Award honors deceased alumna
The inaugural Marina Keegan Award for Excellence in Playwriting was presented in April to Nicole Davis ’13 at a ceremony in the Saybrook College library. The award honors Marina Keegan ’12 (SY), the playwright, essayist, fiction writer, and activist, who died in a car accident only days after she graduated last year.
A celebration of Keegan’s life and creative spirit, the event was timed to take place while many of her friends, notably in this year’s graduating class, were still on campus. Her parents, Tracy and Kevin Keegan, and three of her Yale teachers and mentors—Anne Fadiman, Donald Margulies, and Deb Margolin—offered remarks.
Keegan wrote several plays. Her musical Independents was chosen by the New York International Fringe Festival for a full-scale production. Another play, Utility Monster, will be performed May 25–June 22 at Wellfleet Harbor Actors Theater, in Keegan’s hometown on Cape Cod. Perhaps her most memorable work is “The Opposite of Loneliness,” a piece she wrote for her classmates on the eve of their graduation.
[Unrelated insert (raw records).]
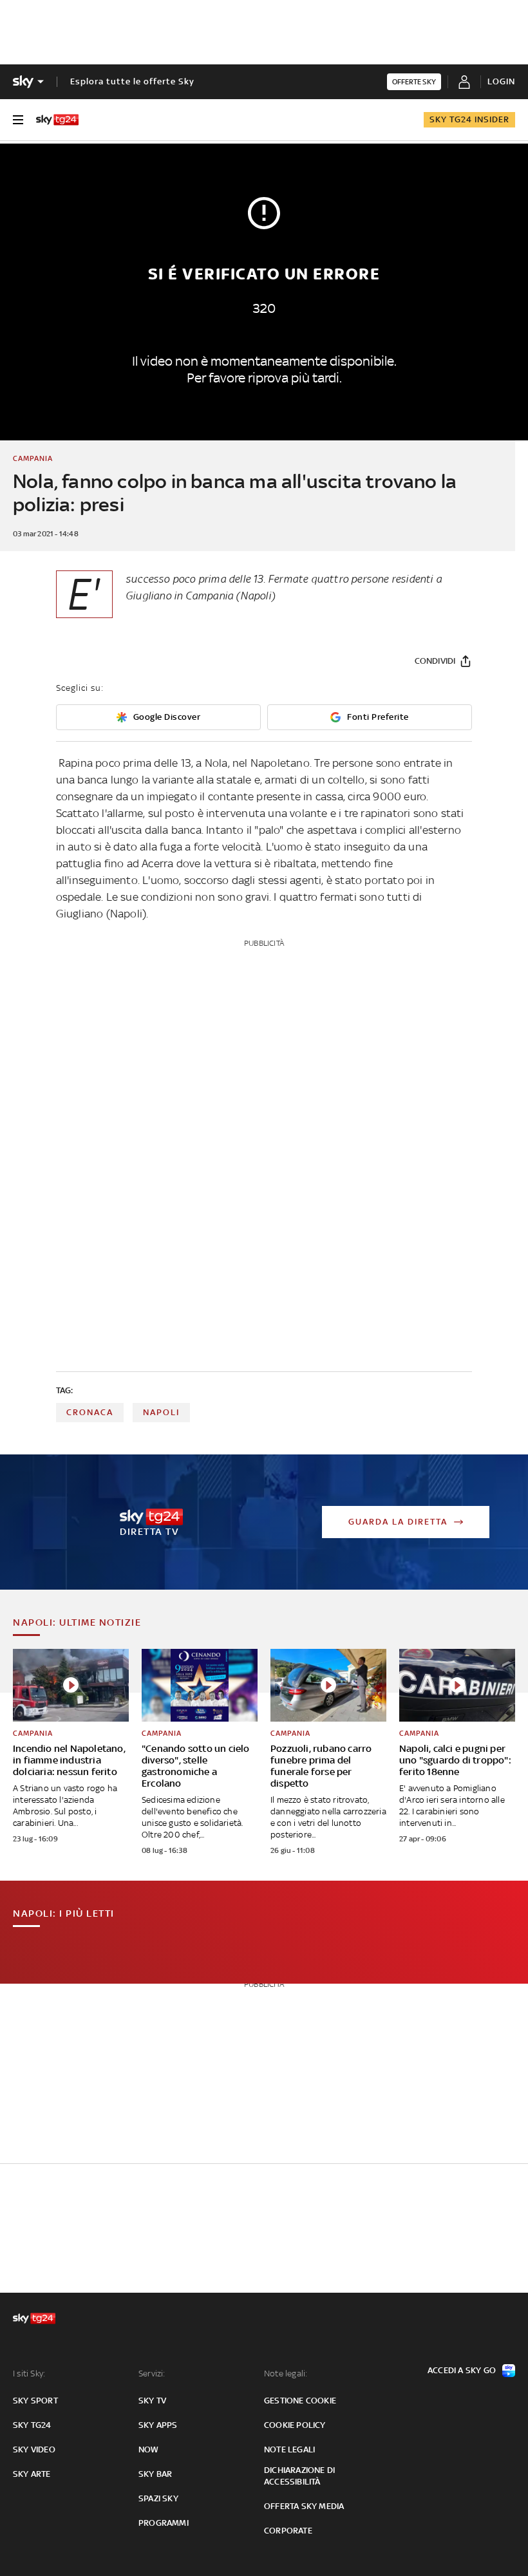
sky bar (155, 2474)
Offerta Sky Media (304, 2506)
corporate (288, 2530)
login (501, 81)
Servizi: (151, 2373)
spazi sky (158, 2498)
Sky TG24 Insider (469, 119)
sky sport (35, 2400)
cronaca (89, 1412)
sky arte (32, 2474)
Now (148, 2449)
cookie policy (295, 2425)
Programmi (163, 2523)
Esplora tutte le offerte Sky (132, 81)
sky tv (152, 2400)
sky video (34, 2449)
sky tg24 (32, 2425)
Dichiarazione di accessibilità (299, 2476)
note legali (289, 2449)
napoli (161, 1412)
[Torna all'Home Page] (57, 119)
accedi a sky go (462, 2370)
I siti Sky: (29, 2373)
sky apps (158, 2425)
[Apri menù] (18, 119)
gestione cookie (300, 2400)
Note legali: (285, 2373)
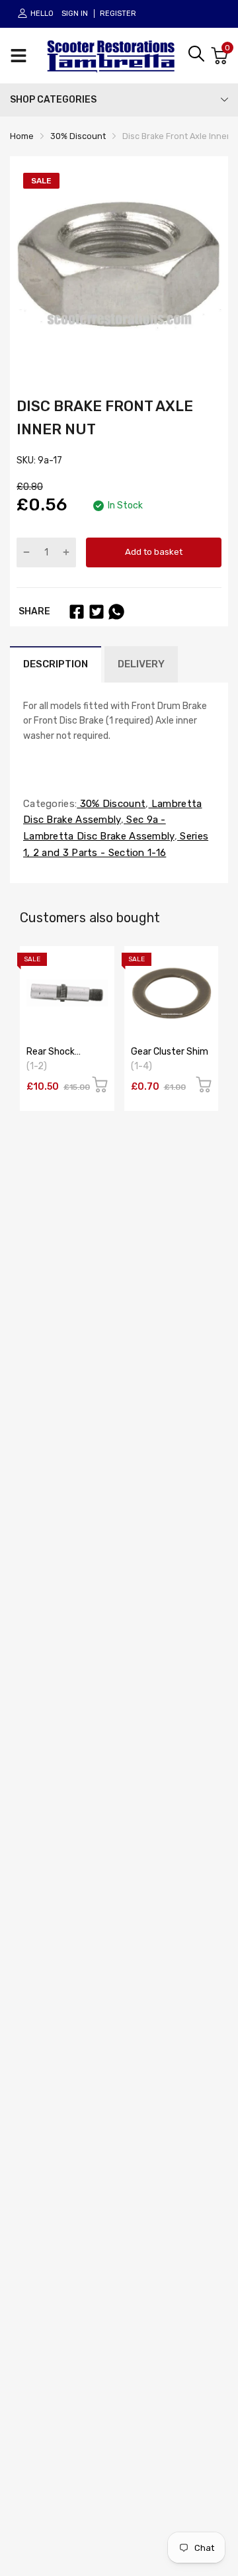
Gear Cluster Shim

Alumna wins Gates scholarship
Naomi Woo ’12 (BR), a double major in music and mathematics & philosophy currently completing a master’s degree at the Yale School of Music, has been awarded a 2013 Gates scholarship for postgraduate study at the University of Cambridge. Woo, a Canadian—considered for the scholarship in a later round than her American peers—is the third student from Yale to receive the prestigious honor this year. She will pursue music studies at the University of Cambridge next year.
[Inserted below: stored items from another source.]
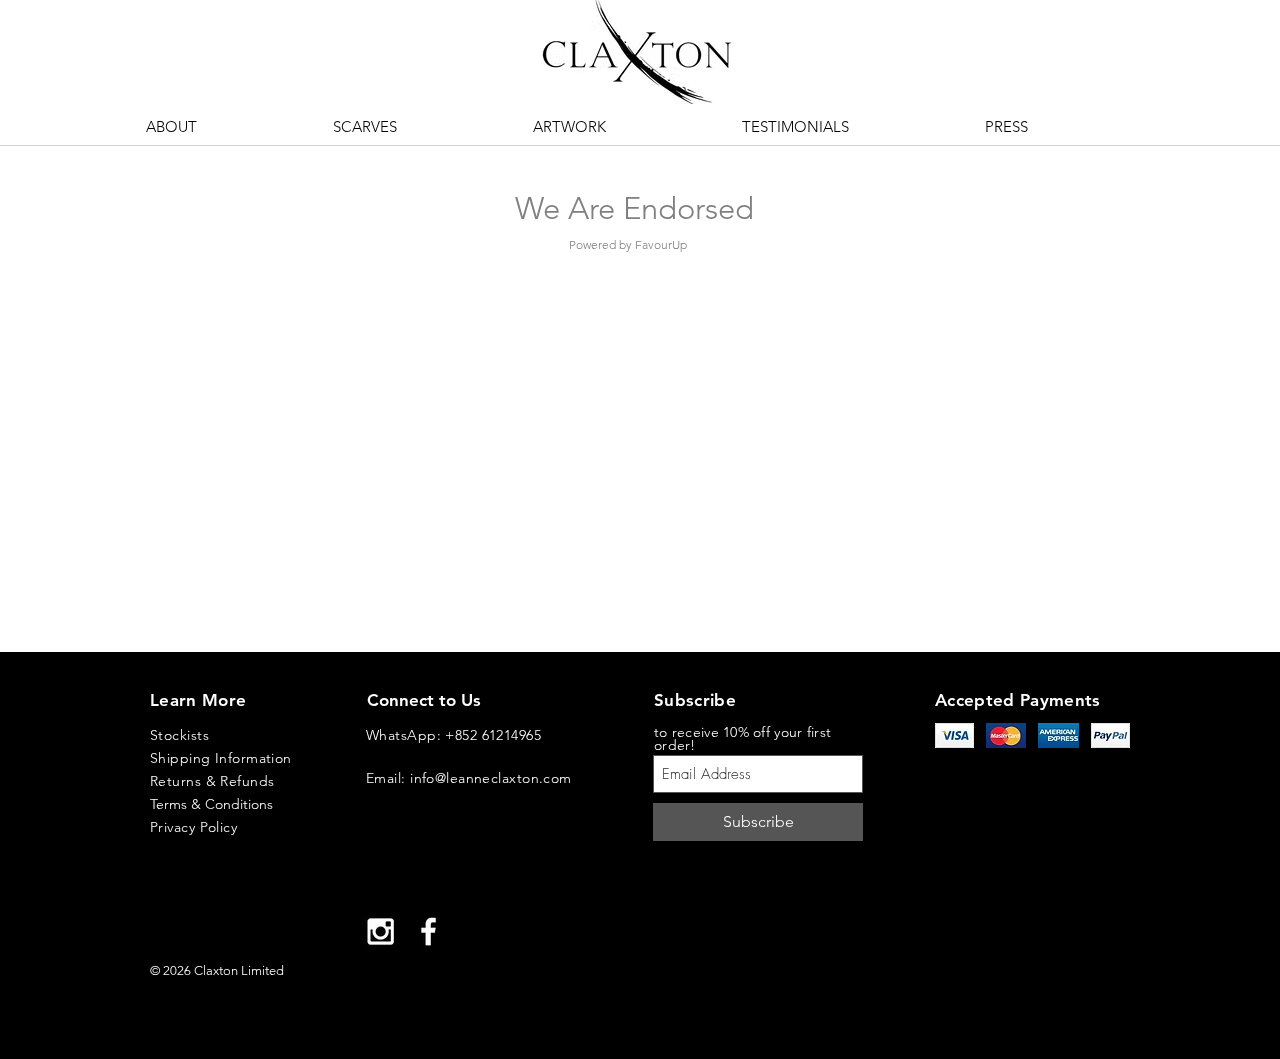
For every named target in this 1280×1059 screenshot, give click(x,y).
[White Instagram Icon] (380, 931)
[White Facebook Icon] (428, 931)
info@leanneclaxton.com (491, 778)
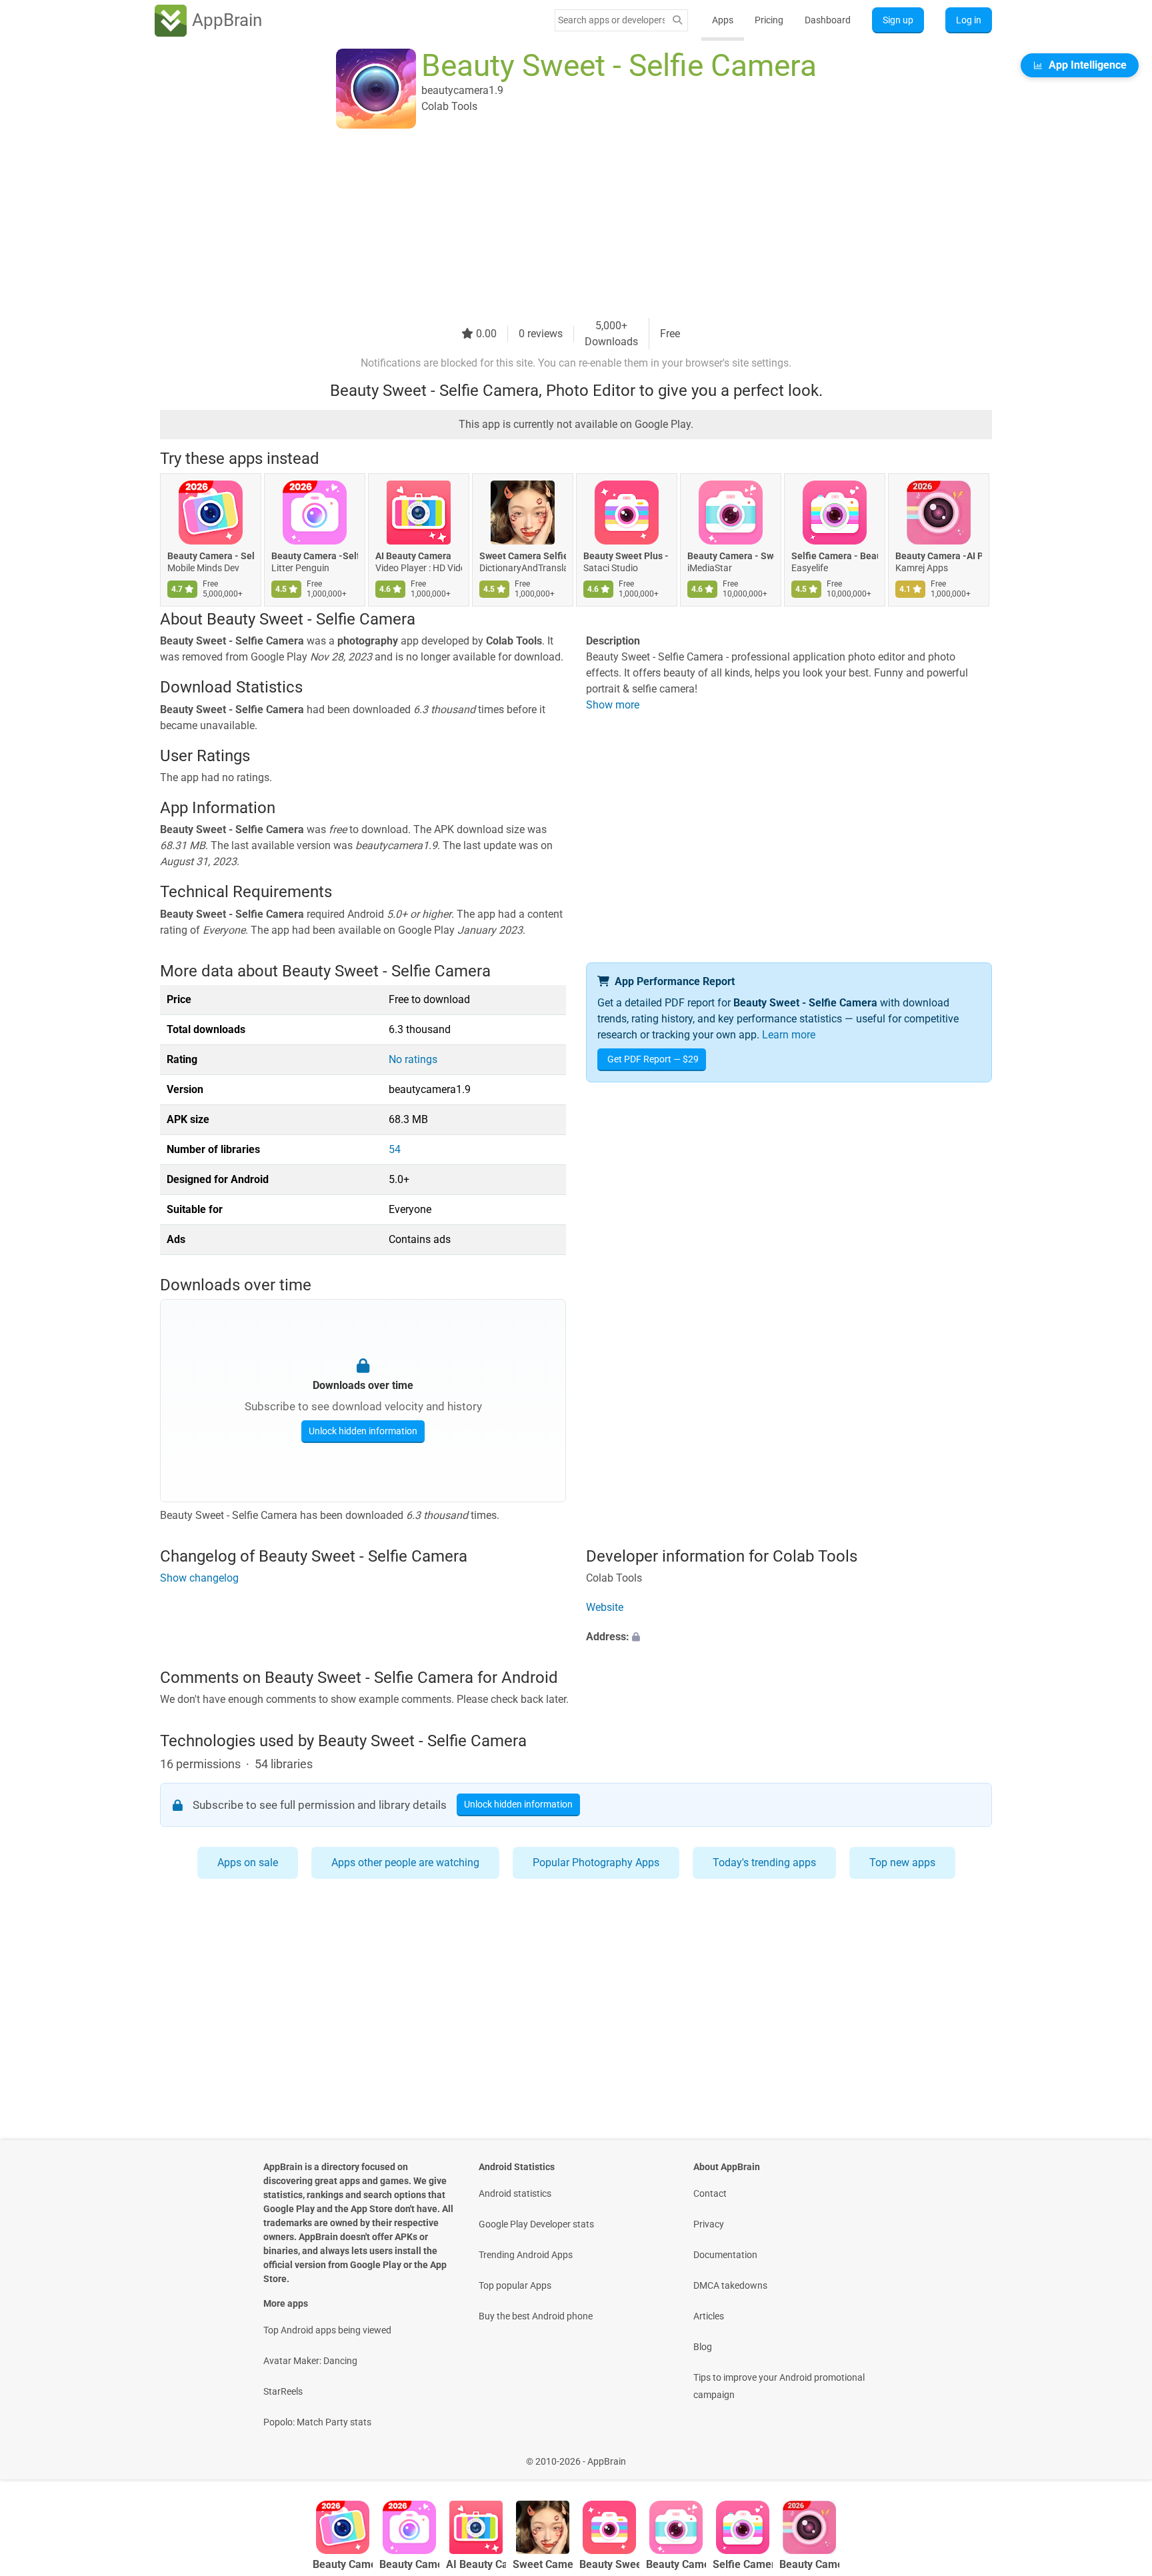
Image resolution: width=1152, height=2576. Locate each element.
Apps (722, 20)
Senior awarded Soros fellowship
Sejal Hathi ’13 (BR) is among this year’s winners of the Paul and Daisy Soros Fellowships for New Americans. Hathi, a US Presidential Scholar and a Truman Scholar, graduated this May with a BS in molecular biology. An advocate for women’s rights, she has been recognized by Newsweek (150 Women who Shake the World), Forbes magazine (30 under 30 honorees), and the National Jefferson Awards for Public Service. She plans to earn her MD at Stanford Medical School and then work in medical entrepreneurship, international women’s health, and social innovation.